Quelle égalité de soins ?

"Si le système n’est pas sauvé, il y aura une médecine à deux vitesses. Les plus modestes seront les plus mal soignés", expliquait lundi le ministre qui n’a pas pu s’empêcher de rappeler que l’assurance maladie perd "23.000 euros par minute", pour un déficit prévisionnel de 12,9 milliards d’euros en 2004.
Pourtant, l’accès aux soins n’est pas égal pour tous. Il n’y a qu’à demander aux exclus de la CMU.
L’essentiel des pistes présentées concernent donc les assurés sociaux. Une fois de plus, ils supporteront une part importantes des efforts programmés. L’une des phrases de Douste-Blazy est significative : "nous ne voulons surtout pas casser la reprise économique par des prélèvements trop abrupts".
En clair, pas touche aux entreprises ! Lesquelles mettront la main à la poche, mais de façon nettement moins conséquente : les entreprises ne mettront au mieux guère plus de 1 milliard d’euros dans la corbeille : le taux de la contribution spécifique de solidarité sur les sociétés - la C3S, prélevée sur les chiffres d’affaires supérieurs à 750.000 euros -, passerait de 0,13% à 0,16%. Gain attendu : 760 à 780 millions d’euros. Une augmentation de seulement 0,3% alors que la hausse de la CSG pour les retraités est de... 0,4%. Aucun mot sur la taxation des revenus financiers.
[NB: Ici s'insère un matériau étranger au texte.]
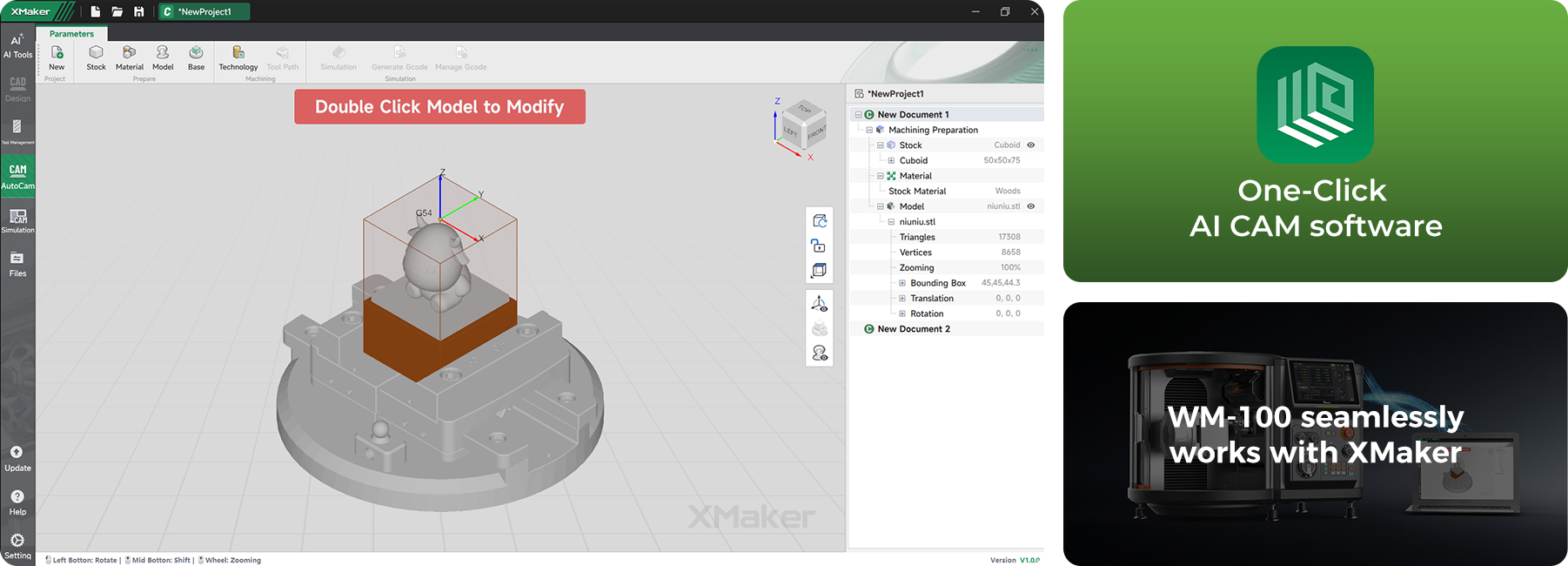Click the save icon in title bar
The width and height of the screenshot is (1568, 566).
coord(138,11)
Quelle égalité dans les “efforts” à consentir ? Pour quelle réelle égalité dans les soins ?
Ce que le ministre souhaite, il l’a dit et répété, c’est d’induire un "changement radical du comportement des Français" en matière de consommation médicale. Il faut des "responsabiliser" se plaisait-il à dire. Mais c’est la culpabilisation des patients qui est recherchée...

D. B.


5 juin : mobilisation pour la santé

Le ministre de la Santé va poursuivre ses rencontres ave les syndicats pour parler ce ce texte qui sera soumis au Conseil d’État dans les prochains jours. Trois syndicats - l’UNSA, la CGT et la FSU - ont décidé lundi de faire du samedi 5 juin "une grande journée de manifestations décentralisées pour l’avenir de l’assurance maladie".
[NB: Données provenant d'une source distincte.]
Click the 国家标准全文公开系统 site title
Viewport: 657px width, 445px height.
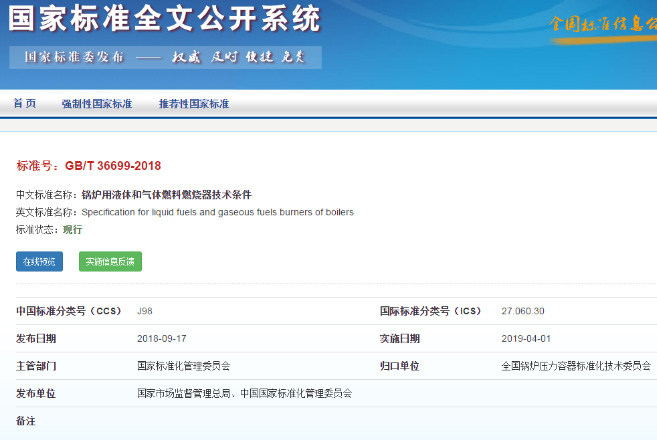[x=165, y=19]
"Le gouvernement a décidé d’inscrire la réforme de l’assurance maladie dans un calendrier très court, qui rend difficiles de réelles négociations", expliquent-ils.
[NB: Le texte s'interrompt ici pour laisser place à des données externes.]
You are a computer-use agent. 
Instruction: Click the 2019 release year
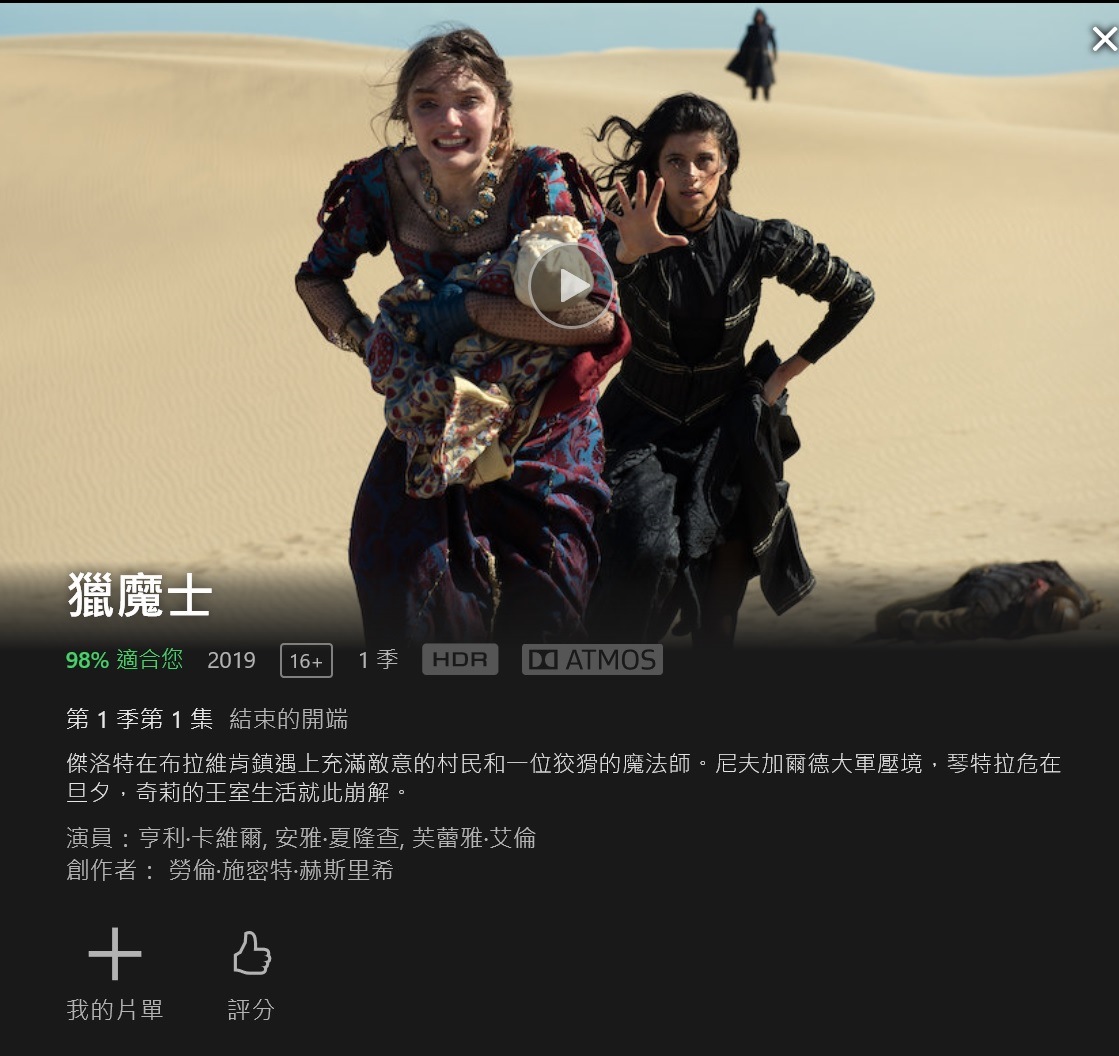click(x=231, y=660)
S’opposant à la mise en place d’une quelconque franchise et à des opérations de déremboursements non justifiées par de strictes considérations médicales, ils réclament "l’accès égal de tous à la prévention et à des soins de qualité" et "revendiquent une couverture sociale de base de haut niveau et une couverture complémentaire pour tous".